In certain embodiments, all layers can be doped the same type (e.g., n-type or p-type) as the substrate 101, except the detector active area 115 will be opposite

Each layer 101-113 can include a relative thickness, e.g., as shown in FIG. 1. The thickness of each layer can be optimized to provide desired operational characteristics. The structure 100 can be scaled to any suitable size, e.g., between about 1 micron and 1 mm. The structure 100 can form a pixel, for example or a pixel surrounded by a ring of diffusion to limit the electric field.

In certain embodiments, the photodiode structure 100 forms an avalanche photodiode. Any other photodiode type and any suitable operating wavelengths thereof are contemplated herein. Referring additionally to FIG. 2, the structure 100 can be configured to function at one or more wavelengths between about 1000 nm to about 1700 nm wavelengths. Certain embodiments can also be extended to between about 400 nm to about 2600 nm wavelengths using the In_xGa_1-xAs absorption layer with a sub 70V breakdown voltage (e.g., a breakdown voltage between 35V and 45V). Thus, embodiments of structures (e.g., structure 100) as disclosed herein can have sensitivity for, e.g., about 1500 nm wavelengths or from 400 nm to 2600 nm wavelengths, for example, and have low dark current (e.g., several orders of magnitude below the light current).

In certain embodiments, changing the InGaAs proportions of layer 105, can achieve the about 400 nm to about 2600 nm range or changing the InGaAs to In_xGa_1-xAs_vP_1-y layer with bandgap tuned to the desired operating wavelength between 400 nm to 2600 nm, however other layers may require change to address the lattice mismatch between adjacent layers, for example. As an example, referring to FIG. 1A, all InP layers can be changed to InAsP of suitable compositions, except the substrate 101 (which can remain InP). In certain embodiments, layer 103 can be broken up into a plurality of transition layers transitioning from a higher concentration of InP from the substrate 101, to a higher InAs concentration to layer 105.
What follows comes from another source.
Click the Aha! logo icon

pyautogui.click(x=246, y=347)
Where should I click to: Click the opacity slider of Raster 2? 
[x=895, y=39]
In certain embodiments, as shown in FIG. 1B, a range of about 400 nm to about 1000 nm can be achieved without changing material as compared to FIG. 1, however, an etched substrate 101 in the area of the vertical projection of the active area 115 may be utilized as shown where surface 123 is located. Embodiments can enable NIR-SWIR, VIZ-SWIR, and extended SWIR, for example.

FIG. 1 shows a back-illuminated planar InP/InGaAs/InGaAsP avalanche photodiode structure. The multiplication region 117 can be an undoped InP charge layer 111 coupled with a charge control layer 109 composed of an n-type region. These coupled layers can provide a high and uniform electric field in the multiplication region. The separated electric field in the multiplication region 117 and absorption layers 105 can effectively reduce the band-to-band tunneling and enables the operation of avalanche photodiode at higher gain voltages. This high electric field can cause an increase in the impact ionization collision rate of both electrons and holes. High electric filed in the multiplication region can reduce the carrier path length, transit time and avalanche buildup time. The function of the InP charge control layer can be to maintain a high electric field for the multiplication region to achieve multiplication (gain) through impact ionization of carriers and low electric field for the absorption region to prevent high-field induced tunneling current. The thickness and carrier concentration of the charge control layer 109 can be optimized keeping the total charge density to be constant to achieve high performance. The thickness of the charge control layer can vary from 50 nm to 1500 nm to achieve the charge density of 2-4E12/cm⁻². The absorption layer 105 thickness can be further optimized to balance the quantum efficiency and the frequency response. The thickness of the absorption layer can vary from 0.9 to 1.5 μm to achieve>90% quantum efficiency. To reduce avalanche build up time and hence faster operation, the thickness of the multiplication region 117 can be optimized. The multiplication region thickness can vary from 0.05 um to 0.5 um.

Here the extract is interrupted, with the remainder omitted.